Data for analysis:
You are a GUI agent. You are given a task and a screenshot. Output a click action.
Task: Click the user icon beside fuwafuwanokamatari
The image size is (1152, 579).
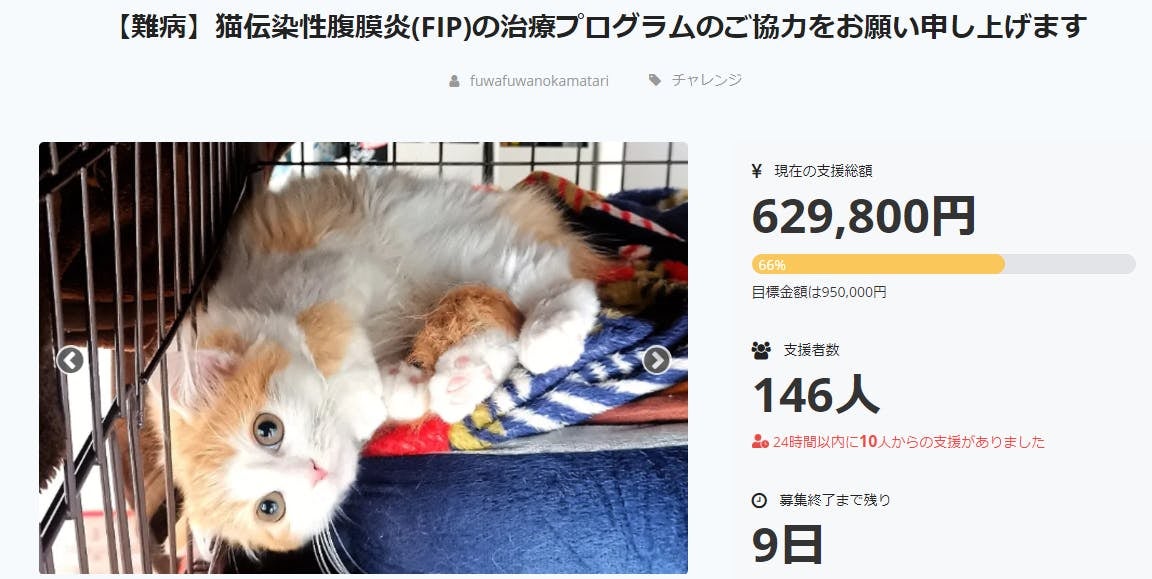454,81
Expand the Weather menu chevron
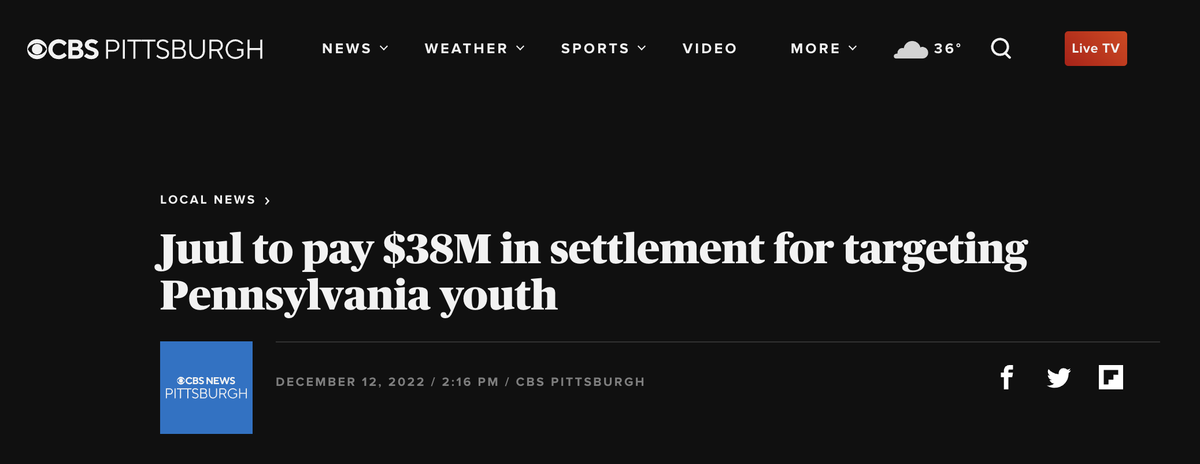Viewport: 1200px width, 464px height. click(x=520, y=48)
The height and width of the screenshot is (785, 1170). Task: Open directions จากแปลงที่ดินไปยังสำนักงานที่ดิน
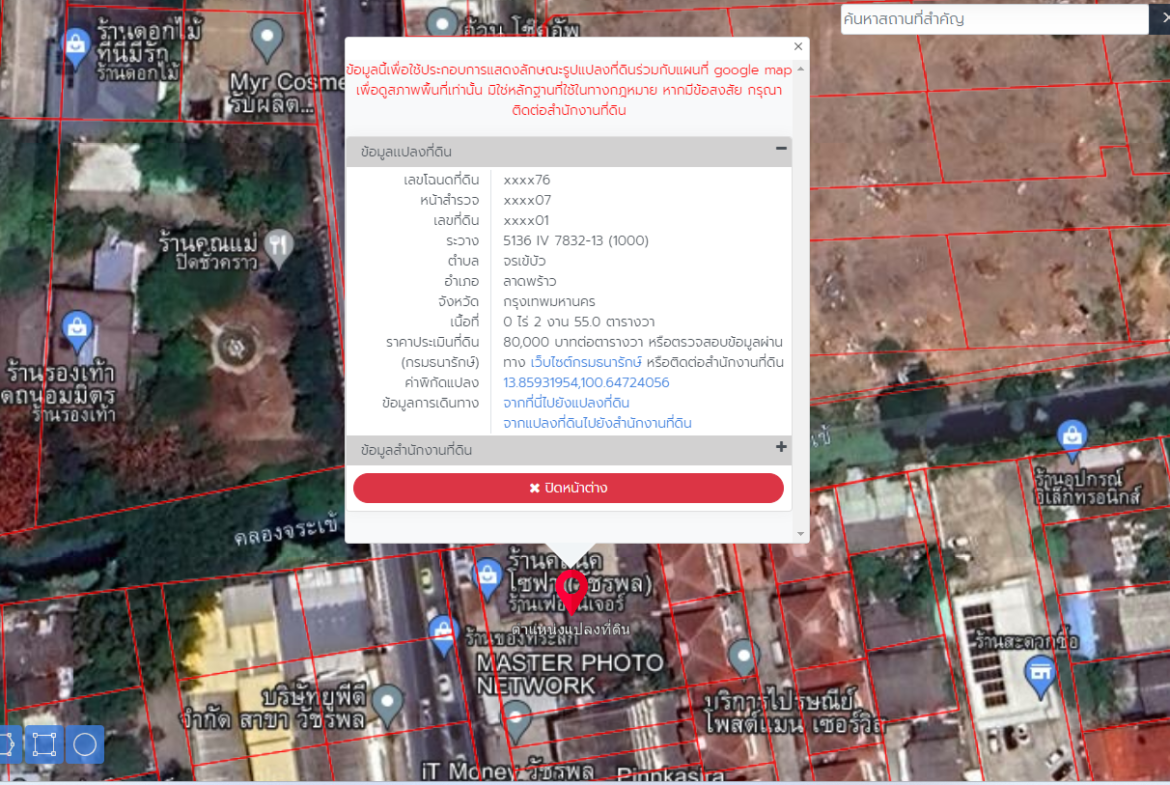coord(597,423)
...
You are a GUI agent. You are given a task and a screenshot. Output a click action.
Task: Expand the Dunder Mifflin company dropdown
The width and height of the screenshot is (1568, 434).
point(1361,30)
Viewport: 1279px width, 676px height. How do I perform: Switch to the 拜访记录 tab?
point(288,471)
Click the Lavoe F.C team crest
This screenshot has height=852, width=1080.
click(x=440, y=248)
* * *
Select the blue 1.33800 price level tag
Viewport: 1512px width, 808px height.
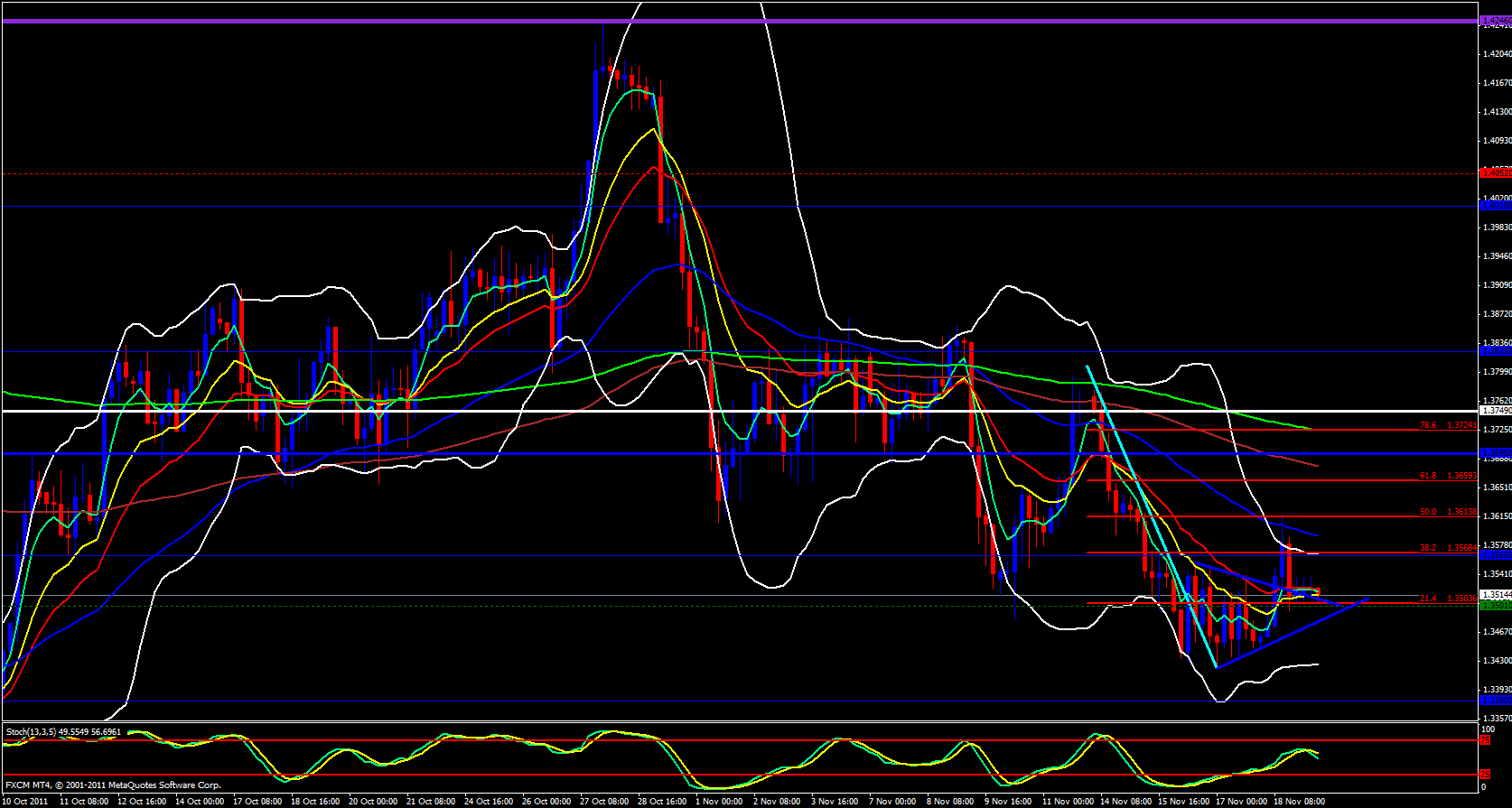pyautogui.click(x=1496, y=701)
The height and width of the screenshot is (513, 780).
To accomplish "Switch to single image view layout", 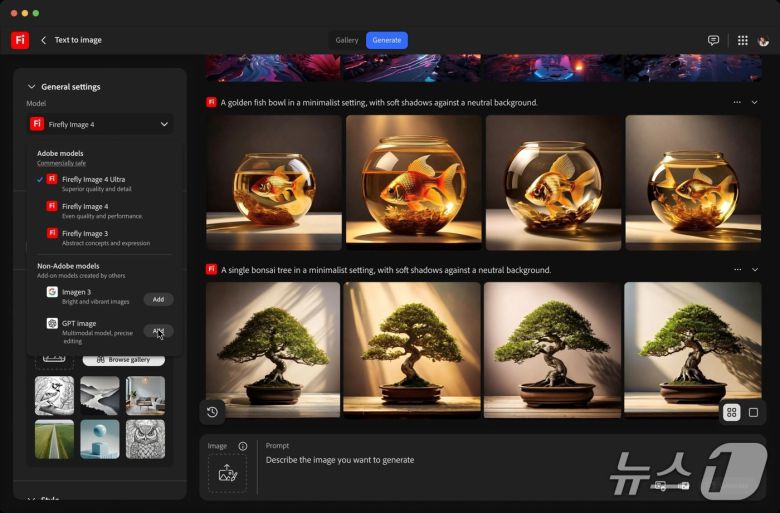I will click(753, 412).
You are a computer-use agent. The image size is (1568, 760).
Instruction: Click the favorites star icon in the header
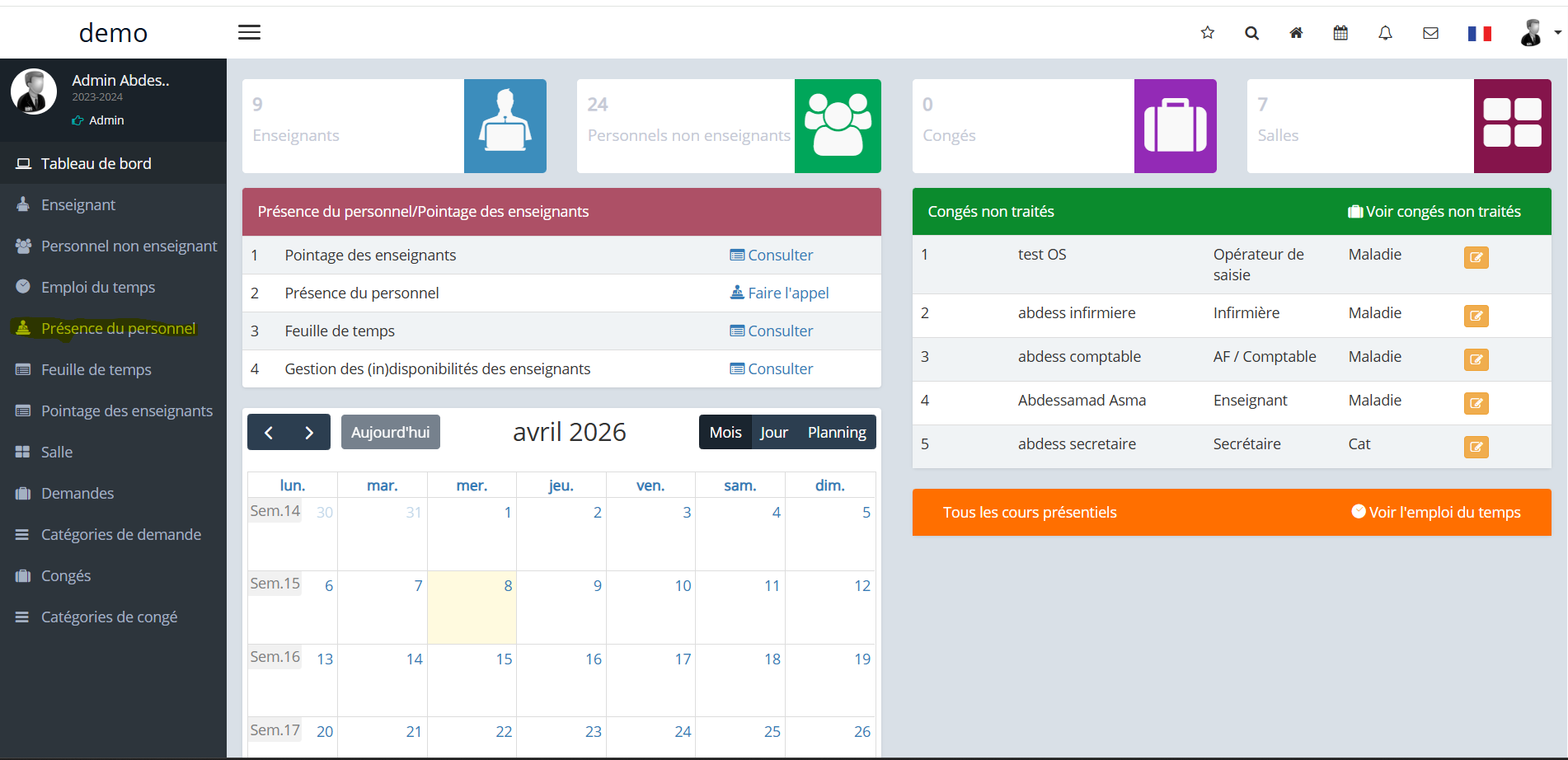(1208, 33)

Instructions to follow: Lines to set down from above: the line with "Task: Expand the", the line with "Click the Lavoe F.C team crest", and every line between, each exactly as written.

Your response:
Task: Expand the Dunder Mifflin company dropdown
The width and height of the screenshot is (1568, 434).
point(1361,30)
Viewport: 1279px width, 676px height. How do I perform: Switch to the 拜访记录 tab?
point(288,471)
Click the Lavoe F.C team crest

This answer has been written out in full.